To shed new light in this area, we exploit a Medicare-wide regulatory decision that allows laparoscopic cholecystectomy (‘lap chole’) surgical procedures to be performed within ambulatory surgery centers (ASCs) for the first time in 2008. Prior to this, Medicare would only pay for lap chole surgeries administered within a hospital outpatient or inpatient department—effectively prohibiting Medicare cases within ASC settings. We ask whether a Medicare change to the permitted service delivery setting impacts surgeons’ choice of setting for non-Medicare procedures. Specifically, we investigate whether lifting the Medicare prohibition on ASC delivery for lap chole procedures increases surgeons’ propensity to split commercial (i.e., non-Medicare privately insured) lap chole cases between ASCs and HOPDs. We use the universe of ambulatory procedure discharge records from Florida (2005-2011), which allow us to observe complete physician-level panels of treatment output and choice of facility setting across payers.

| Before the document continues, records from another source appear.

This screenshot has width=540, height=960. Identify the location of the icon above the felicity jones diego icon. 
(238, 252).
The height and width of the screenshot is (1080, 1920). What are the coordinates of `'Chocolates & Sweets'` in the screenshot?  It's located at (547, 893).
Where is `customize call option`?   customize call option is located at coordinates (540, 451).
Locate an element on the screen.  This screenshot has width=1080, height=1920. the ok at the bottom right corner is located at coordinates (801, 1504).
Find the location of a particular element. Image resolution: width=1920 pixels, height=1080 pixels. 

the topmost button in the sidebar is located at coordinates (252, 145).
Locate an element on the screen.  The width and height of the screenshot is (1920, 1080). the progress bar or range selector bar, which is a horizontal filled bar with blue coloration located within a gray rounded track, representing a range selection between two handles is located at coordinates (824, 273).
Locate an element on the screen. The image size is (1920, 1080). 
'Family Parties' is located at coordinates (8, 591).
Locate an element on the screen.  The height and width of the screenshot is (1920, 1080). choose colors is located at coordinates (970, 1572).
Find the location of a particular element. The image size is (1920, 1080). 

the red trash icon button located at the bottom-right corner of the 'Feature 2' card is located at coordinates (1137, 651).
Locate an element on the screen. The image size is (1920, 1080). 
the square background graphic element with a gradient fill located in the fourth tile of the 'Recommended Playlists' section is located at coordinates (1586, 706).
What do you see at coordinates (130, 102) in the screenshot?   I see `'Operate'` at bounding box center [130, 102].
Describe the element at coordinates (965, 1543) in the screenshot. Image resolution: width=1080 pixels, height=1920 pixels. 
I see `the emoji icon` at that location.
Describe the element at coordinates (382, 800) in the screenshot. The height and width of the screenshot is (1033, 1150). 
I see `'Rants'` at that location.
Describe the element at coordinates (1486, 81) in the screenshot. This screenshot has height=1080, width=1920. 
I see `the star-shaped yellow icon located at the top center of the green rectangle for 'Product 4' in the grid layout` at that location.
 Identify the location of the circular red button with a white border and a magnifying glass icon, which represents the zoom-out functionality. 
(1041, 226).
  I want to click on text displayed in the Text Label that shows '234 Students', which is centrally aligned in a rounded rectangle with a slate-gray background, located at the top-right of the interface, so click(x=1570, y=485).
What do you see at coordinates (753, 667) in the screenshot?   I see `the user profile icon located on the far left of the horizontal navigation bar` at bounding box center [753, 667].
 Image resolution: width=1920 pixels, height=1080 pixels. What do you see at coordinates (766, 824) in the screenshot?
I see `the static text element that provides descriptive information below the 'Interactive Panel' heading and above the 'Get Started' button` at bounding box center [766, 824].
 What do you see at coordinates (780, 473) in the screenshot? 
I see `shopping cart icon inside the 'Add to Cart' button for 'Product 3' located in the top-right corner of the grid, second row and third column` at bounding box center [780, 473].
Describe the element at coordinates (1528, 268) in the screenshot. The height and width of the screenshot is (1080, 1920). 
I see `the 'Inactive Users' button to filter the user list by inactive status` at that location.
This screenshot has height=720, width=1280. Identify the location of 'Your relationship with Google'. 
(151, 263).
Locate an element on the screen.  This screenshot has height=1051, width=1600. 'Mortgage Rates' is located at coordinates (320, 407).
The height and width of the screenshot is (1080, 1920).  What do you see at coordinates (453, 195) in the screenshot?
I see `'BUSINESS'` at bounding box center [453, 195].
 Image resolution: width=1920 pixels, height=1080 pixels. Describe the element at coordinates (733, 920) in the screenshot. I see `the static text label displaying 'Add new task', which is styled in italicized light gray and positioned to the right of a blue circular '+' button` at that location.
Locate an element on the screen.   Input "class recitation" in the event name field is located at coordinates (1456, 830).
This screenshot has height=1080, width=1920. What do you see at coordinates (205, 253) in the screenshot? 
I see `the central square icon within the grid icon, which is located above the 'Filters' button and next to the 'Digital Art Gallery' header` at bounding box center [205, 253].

We employ a variety of difference-in-differences and event study analyses to recover a causal estimate of the Medicare policy’s spillover effect onto the commercially-insured market. Our preferred estimation strategy reveals a 59% increase in the probability of splitting commercial lap chole procedures following the Medicare rule change.

We additionally find that the spillovers from Medicare seem to extend beyond the specific procedure contained in the regulatory change (lap chole). These supplementary analyses investigate the treatment setting allocations for all other (non-lap chole) outpatient procedures among surgeons newly splitting their commercial lap chole cases after the Medicare ban is lifted. Across various approaches, we consistently find large increases in the shares of all other procedures performed within an ASC by these surgeons among their commercially-insured and traditional Medicare cases. These increases correspond to more than doubling of the pre-policy levels.

Taken together, this Medicare regulatory decision has substantive spillover effects, with negative revenue externalities for hospitals. Although prior policy and research attention has been devoted to Medicare payment disparities between HOPDs and ASCs, non-price regulation can have comparable or perhaps greater ramifications for these firms and patients over the long-run.